Dataset entries
• • • • •
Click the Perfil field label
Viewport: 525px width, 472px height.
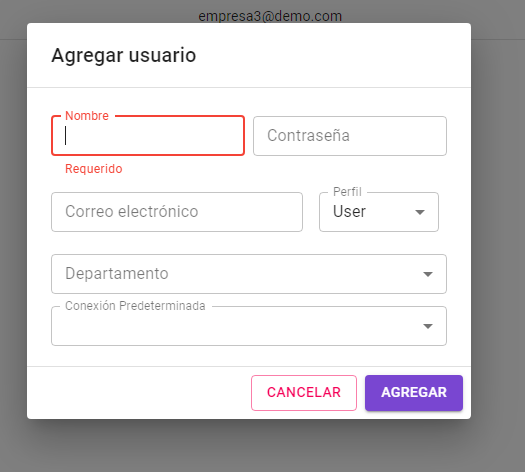point(347,192)
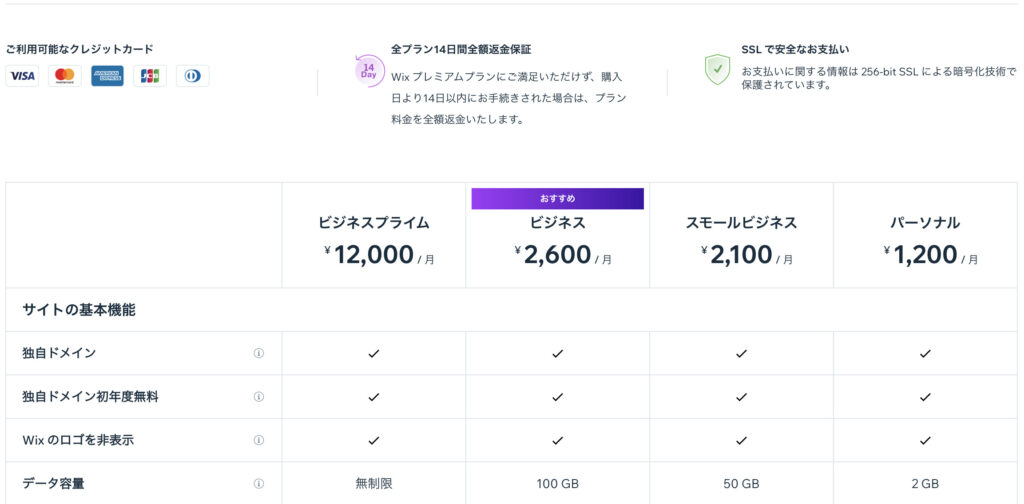Click the green SSL shield icon

pos(717,69)
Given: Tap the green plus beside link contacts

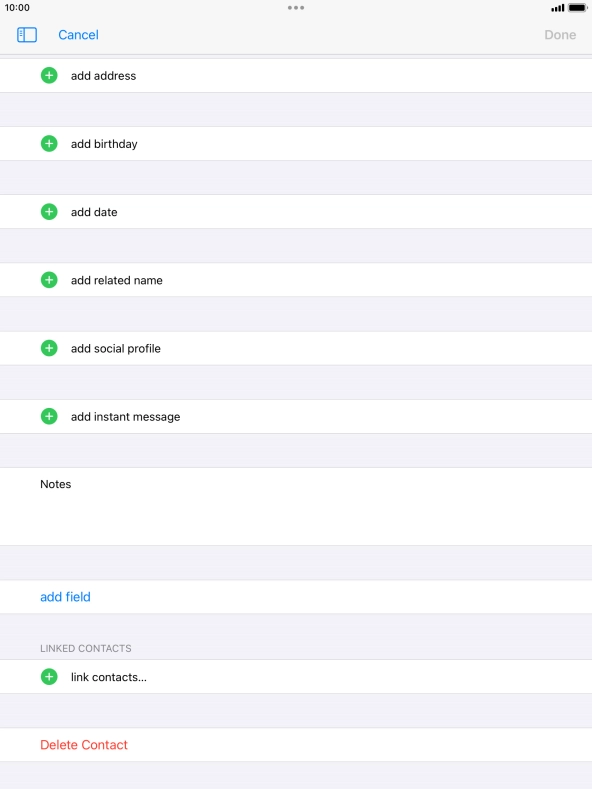Looking at the screenshot, I should pyautogui.click(x=49, y=677).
• • • • •
-- What the task requires --
Reproduce each line of the records above, exactly and without pictures.

-- Exercise answer --
Click the Perfil field label
Viewport: 525px width, 472px height.
point(347,192)
Click the green SSL shield icon

pos(717,69)
Given: Tap the green plus beside link contacts

Looking at the screenshot, I should pyautogui.click(x=49, y=677).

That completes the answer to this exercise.